» **What you are asked to do**
Out of the entries that follow, copy each line containing "agent".

══════════════════════════════

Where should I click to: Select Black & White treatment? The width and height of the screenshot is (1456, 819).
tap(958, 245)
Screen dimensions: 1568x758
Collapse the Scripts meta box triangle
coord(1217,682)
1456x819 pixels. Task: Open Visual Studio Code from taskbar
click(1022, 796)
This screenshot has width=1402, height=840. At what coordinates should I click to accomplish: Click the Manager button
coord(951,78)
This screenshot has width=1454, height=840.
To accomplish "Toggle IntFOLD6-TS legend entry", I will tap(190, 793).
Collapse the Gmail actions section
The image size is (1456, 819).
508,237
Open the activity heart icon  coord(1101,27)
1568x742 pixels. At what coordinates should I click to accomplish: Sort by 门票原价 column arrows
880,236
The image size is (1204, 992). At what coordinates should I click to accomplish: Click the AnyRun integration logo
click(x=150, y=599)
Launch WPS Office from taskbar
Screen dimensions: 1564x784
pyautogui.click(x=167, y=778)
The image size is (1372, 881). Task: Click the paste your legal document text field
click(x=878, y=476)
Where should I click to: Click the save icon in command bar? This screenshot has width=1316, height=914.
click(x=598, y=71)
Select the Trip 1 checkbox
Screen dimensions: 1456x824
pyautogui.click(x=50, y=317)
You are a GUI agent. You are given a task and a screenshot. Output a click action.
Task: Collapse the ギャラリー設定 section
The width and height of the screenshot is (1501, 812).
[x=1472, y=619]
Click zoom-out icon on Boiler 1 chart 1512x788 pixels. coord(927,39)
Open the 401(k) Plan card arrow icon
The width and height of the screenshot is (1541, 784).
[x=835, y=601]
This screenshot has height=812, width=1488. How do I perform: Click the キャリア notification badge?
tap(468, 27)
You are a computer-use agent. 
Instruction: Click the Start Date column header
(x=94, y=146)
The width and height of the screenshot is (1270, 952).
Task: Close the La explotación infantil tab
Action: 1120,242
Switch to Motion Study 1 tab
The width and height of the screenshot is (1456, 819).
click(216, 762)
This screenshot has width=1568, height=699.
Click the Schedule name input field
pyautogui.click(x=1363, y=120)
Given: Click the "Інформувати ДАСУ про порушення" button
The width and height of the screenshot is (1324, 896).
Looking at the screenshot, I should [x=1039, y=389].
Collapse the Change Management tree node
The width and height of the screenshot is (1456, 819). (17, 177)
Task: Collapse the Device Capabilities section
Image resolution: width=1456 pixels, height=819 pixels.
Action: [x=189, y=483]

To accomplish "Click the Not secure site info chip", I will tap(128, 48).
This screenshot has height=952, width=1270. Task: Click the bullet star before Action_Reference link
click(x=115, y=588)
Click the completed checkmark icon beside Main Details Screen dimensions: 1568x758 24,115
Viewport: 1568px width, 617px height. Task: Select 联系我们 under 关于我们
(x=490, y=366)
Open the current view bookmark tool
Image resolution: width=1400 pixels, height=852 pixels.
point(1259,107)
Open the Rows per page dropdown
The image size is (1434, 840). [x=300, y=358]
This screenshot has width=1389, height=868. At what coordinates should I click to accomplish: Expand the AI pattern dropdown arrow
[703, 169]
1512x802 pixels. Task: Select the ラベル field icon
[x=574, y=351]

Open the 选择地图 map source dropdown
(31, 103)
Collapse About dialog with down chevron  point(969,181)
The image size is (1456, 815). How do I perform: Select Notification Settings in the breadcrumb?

══════════════════════════════

» **Response area**
You are a GUI agent. You are given a task and a screenshot. Output a click action.
You are a computer-use agent. 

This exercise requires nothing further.